Sunday, February 21, 2010

Type Design: a process of learning

Type doesn't have to be confined to the 'approved structural features' like counters, serifs and terminals. Type can be more free flowing and not adhere to these kinds of boundaries. Type itself can be image. You can merge them. How do you get to that place where type becomes image? You experiment. You push the boundaries of the 'approved structural features' or you begin to ask questions about what is type. Why should it be like this and not that?

The foundational principle in designing type I think, is that letters (in any language) are like a code. When you've learnt the code you can speak the language. It doesn't have to look a certain way. So it is with creating type. You could design a set of pictures and each one relate to a letter. Once you learn what the pictures mean you can speak the language. When the type is a picture like this there's almost no need for an image.

In designing type there has to be a set of rules that you follow to draw each letter. What is that formula that you can apply to each of the letter forms?
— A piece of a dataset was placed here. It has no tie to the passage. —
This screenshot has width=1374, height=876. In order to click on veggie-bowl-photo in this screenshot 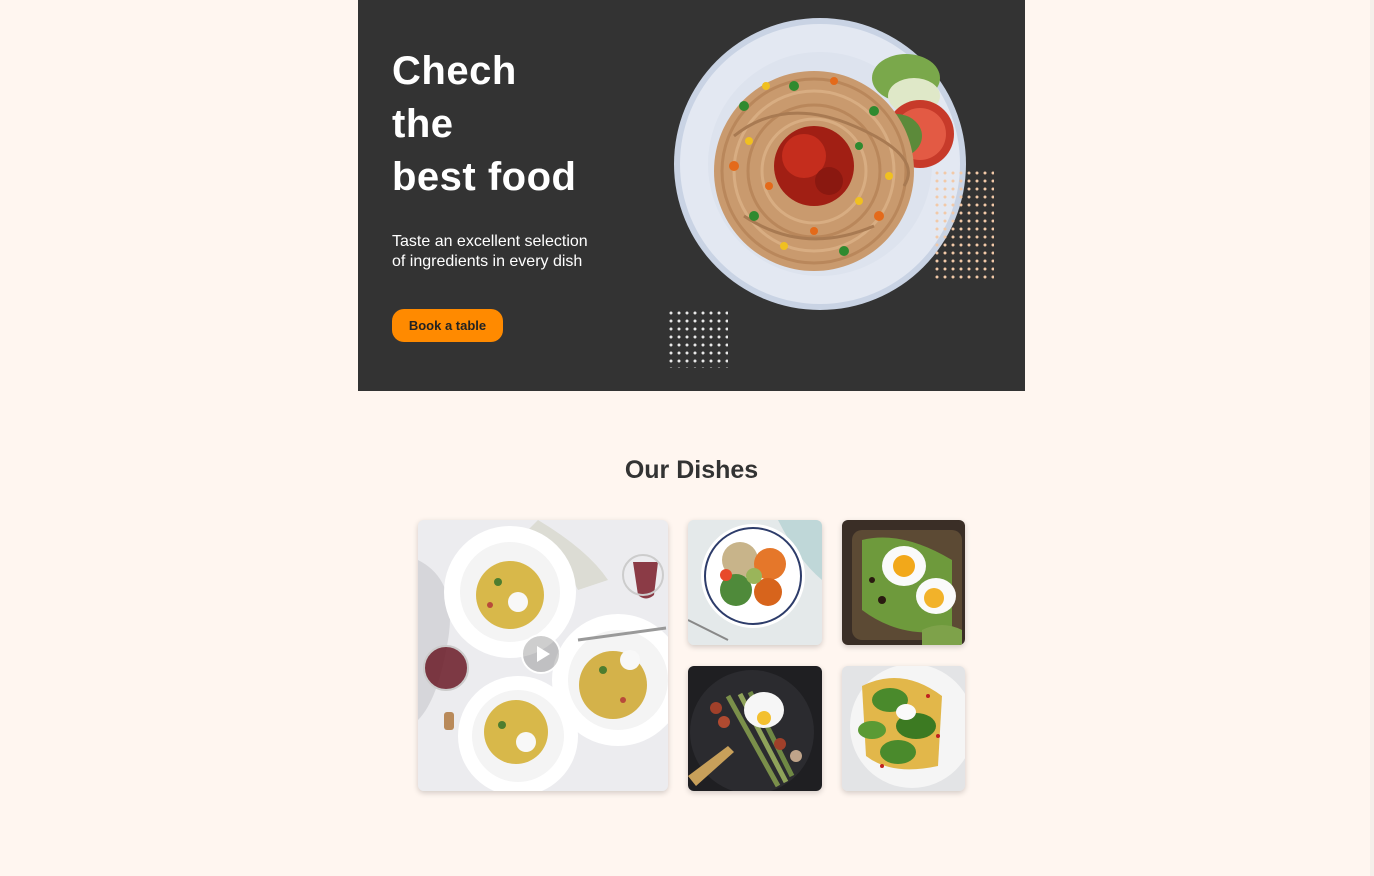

As the letters are very different from one to the next, the formula will have to be broad enough to be applied to the creation of each different shape.
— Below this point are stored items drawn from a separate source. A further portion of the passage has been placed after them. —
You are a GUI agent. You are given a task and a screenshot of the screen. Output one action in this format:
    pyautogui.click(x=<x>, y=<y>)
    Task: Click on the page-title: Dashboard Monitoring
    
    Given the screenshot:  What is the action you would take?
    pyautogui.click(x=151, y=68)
The question I asked that started me on this journey of type design was "how by the process of subtraction can you make type into art but still retain its legibility." What I'm asking now is, maybe legibility is not important. Maybe I'm designing a code and as long as I give people the key to the code, they'll be able to understand the message.

This design is like duplicating the type up to the right and then deleting the first from the second. It's pushing it though!

1 comment:

  1. nice looking sample, tom!

    i like this thinking -- "Maybe I'm designing a code and as long as I give people the key to the code, they'll be able to understand the message."

    maybe that will give you some freedom that you didn't have before. most of the writing on that post seemed to be about moving away from conventions, so why not give that a try for a bit?